:: Directions for this task ::
Find every line in the records below that holds the word "will" and copy it.

(Data records)
______

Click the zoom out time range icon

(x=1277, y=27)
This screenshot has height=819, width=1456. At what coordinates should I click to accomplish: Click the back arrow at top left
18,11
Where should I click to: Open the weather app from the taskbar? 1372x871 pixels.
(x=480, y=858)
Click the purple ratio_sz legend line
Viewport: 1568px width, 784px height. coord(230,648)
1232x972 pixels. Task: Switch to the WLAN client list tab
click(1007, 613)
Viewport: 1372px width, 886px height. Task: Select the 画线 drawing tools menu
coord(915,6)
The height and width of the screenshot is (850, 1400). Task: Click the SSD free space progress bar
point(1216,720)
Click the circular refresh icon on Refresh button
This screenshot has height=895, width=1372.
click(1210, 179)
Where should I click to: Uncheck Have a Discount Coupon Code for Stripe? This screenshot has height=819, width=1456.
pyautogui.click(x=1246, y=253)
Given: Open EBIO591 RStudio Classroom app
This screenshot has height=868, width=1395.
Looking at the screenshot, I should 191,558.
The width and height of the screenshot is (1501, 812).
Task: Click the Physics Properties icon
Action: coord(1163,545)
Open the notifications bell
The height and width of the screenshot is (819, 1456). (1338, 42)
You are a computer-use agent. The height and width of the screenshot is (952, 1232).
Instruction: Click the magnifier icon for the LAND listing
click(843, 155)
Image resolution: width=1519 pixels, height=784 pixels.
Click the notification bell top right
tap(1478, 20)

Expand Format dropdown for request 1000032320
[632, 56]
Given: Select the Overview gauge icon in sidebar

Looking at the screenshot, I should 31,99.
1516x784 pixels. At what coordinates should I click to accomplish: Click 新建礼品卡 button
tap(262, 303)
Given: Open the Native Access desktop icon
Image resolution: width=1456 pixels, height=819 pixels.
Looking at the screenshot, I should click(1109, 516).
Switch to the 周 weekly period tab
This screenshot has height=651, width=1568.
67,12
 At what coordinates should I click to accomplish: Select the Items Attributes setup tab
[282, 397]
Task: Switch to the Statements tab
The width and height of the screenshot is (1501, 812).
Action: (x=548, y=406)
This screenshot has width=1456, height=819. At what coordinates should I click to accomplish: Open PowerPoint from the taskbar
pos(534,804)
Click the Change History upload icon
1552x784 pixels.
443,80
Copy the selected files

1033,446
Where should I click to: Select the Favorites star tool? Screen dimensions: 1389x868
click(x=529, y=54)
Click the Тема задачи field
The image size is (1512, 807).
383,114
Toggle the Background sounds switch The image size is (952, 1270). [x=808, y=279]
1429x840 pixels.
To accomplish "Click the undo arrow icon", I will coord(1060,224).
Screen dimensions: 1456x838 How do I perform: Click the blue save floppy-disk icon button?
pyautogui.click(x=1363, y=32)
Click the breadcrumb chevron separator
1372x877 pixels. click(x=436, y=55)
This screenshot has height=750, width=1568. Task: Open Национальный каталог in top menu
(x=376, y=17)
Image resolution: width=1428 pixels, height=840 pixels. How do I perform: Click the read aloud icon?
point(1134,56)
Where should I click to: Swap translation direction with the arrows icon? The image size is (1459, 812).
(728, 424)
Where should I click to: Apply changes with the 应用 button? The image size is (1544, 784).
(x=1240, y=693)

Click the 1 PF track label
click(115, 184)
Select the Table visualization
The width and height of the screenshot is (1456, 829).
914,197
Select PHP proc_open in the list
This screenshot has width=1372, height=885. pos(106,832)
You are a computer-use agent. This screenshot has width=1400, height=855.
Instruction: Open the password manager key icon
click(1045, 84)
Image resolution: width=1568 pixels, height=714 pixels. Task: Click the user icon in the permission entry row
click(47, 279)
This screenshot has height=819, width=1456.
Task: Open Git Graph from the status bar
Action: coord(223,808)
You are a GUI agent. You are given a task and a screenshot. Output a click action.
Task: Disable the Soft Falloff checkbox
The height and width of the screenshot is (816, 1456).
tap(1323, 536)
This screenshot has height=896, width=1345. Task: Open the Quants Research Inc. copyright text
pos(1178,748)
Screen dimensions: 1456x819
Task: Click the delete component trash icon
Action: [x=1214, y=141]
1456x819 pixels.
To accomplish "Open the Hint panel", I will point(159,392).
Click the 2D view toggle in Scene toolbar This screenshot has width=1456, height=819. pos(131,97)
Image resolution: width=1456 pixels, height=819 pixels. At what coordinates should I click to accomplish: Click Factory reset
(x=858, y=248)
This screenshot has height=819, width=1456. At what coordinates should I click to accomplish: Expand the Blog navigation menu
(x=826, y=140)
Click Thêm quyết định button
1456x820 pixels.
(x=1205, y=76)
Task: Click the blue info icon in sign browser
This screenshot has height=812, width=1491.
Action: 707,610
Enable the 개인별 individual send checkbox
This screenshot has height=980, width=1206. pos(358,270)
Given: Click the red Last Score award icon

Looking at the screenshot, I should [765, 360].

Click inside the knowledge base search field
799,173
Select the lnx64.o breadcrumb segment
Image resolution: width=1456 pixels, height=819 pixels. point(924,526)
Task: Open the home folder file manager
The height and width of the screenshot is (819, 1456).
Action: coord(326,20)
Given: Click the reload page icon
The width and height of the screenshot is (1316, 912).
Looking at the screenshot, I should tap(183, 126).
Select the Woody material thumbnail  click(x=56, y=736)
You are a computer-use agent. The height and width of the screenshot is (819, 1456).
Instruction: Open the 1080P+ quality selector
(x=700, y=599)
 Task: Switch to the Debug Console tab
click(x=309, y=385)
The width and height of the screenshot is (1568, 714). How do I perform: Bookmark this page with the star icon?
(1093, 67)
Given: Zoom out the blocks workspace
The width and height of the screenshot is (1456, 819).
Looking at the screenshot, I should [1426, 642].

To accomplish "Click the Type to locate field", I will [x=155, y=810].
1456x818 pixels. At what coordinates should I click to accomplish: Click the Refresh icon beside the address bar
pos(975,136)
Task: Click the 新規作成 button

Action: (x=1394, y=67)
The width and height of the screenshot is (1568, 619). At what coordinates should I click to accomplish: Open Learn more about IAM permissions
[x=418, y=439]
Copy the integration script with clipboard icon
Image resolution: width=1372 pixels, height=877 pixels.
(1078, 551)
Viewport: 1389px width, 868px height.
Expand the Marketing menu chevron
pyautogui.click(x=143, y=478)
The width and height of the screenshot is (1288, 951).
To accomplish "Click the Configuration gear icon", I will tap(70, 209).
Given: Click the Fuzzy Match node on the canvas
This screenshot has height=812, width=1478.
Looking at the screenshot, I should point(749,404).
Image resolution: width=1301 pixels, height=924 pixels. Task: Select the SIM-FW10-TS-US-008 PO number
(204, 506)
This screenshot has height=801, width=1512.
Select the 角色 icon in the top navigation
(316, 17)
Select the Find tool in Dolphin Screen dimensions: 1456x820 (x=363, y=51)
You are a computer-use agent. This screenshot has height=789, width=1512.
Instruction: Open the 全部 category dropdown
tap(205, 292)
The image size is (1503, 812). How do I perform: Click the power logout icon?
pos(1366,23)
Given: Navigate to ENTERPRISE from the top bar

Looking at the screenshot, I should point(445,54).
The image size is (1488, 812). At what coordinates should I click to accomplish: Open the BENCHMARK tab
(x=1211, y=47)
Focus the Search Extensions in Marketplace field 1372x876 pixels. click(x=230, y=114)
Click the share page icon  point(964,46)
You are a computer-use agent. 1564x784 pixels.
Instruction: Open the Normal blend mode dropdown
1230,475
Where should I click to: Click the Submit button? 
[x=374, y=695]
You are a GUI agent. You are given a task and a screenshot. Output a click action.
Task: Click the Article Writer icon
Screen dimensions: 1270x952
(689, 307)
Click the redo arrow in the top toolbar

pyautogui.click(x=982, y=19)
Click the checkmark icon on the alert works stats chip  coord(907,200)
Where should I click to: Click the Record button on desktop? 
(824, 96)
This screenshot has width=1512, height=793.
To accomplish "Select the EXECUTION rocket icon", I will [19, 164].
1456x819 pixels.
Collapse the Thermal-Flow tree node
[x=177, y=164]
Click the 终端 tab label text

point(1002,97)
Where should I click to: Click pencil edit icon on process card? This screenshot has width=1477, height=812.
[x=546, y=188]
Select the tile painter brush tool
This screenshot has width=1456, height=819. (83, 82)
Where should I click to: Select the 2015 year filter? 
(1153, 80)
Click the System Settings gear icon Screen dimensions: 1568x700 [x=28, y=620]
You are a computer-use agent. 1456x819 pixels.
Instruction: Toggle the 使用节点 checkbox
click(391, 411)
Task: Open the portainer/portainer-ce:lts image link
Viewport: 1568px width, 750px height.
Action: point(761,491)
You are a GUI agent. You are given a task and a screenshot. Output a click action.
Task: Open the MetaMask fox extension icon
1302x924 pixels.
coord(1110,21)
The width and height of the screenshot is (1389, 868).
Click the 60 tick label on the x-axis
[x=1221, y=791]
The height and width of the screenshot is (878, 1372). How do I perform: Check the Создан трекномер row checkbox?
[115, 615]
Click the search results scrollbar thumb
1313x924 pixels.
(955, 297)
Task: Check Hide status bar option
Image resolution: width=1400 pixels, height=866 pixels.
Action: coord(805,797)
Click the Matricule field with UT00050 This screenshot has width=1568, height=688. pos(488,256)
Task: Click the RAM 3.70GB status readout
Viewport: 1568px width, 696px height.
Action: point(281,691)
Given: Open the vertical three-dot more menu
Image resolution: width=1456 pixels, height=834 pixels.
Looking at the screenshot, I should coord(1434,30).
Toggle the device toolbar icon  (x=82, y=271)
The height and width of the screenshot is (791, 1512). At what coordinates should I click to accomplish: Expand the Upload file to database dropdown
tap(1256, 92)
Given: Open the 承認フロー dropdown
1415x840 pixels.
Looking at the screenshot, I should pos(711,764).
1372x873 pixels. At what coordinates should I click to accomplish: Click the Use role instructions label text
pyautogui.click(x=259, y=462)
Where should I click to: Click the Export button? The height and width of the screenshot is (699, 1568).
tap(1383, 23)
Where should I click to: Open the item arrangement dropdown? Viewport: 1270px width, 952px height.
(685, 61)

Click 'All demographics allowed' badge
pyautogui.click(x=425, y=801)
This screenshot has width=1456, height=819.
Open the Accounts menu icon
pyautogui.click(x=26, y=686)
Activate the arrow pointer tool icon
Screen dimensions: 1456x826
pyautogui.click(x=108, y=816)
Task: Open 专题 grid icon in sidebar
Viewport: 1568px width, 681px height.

______

:: Problem solution ::
To accomplish "Click the undo arrow icon", I will coord(1060,224).
To accomplish "Open the Hint panel", I will point(159,392).
To accomplish "Click the Type to locate field", I will [x=155, y=810].
To accomplish "Click the Configuration gear icon", I will tap(70, 209).
To accomplish "Select the EXECUTION rocket icon", I will [19, 164].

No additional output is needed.